◆ Extract to read:
They don't actually have to propagate, the cache coherency model (MESI or something more advanced) provides you a guarantee that the memory behaves coherently, almost as if it's flat and no cached copies exist. Sequential consistency adds to that a guarantee of the same observation order by all agents in the system (notice - most CPUs don't provide sequential consistency through HW alone).
If a thread does a memory write (not even atomic), the core it runs on will fetch the line and obtain ownership over it. Once the write is done, any thread that attempts to observe the line is guaranteed to see the updated value, even if the line still resides in the modifying core - usually this is achieved through snooping the core and getting the line from it as a response. The cache coherency protocols will guarantee that if such a modification exists locally in some core - any other core looking for that line is bound to see it eventually. To do that, the CPU my use snoop filters, directory management (often for cross socket coherency), or other methods.
Now, you're asking why is atomic important? For 2 reasons. First - all the above applies only if the variable resides in memory, and not a register. This is a compiler decision, so the correct type tells it to do so. Other paradigms (like open-MP or POSIX threads) have other ways to tell the compiler that a variable needs to be shared through memory.

◆ Problem description: Can you carry on the explanation of cache coherency and atomic variables from the point where it stops? The material comes from a different source than the text above.

◆ Data lines:
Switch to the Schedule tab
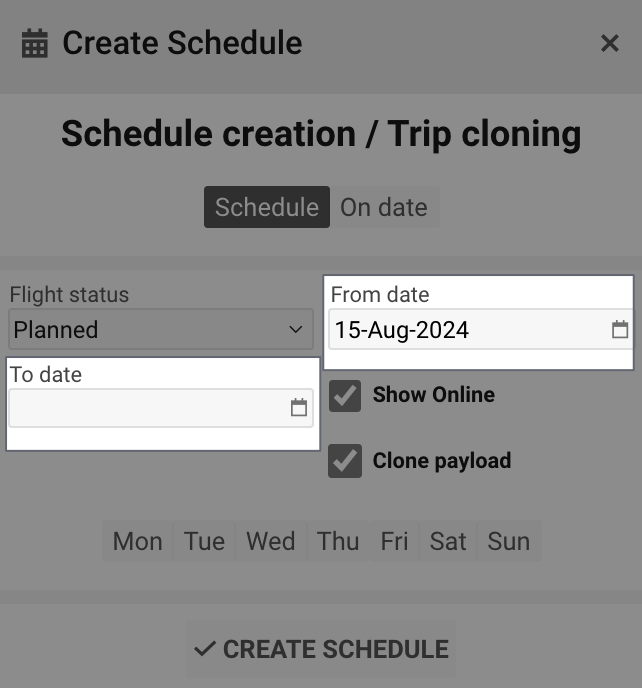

◆ Exercise response:
Second - modern cores execute operations out-of-order, and we don't want any other operation to pass that write and expose stale data. std::atomic tells the compiler to enforce the strongest memory ordering (through the use of explicit fencing or locking - check out the generated assembly code), which means that all your memory operations from all threads will be have the same global ordering. If you didn't do that, strange things can happen like core A and core B disagreeing on the order of 2 writes to the same location (meaning that they may see different final values in it).
Last, of course, is the actual atomicity - if your data type is not one that has atomicity guaranteed, or it's not properly aligned - this will also solve that problem for you (otherwise the coherency problem intensifies - think of some thread trying to change a value split between 2 cache lines, and different cores seeing partial values)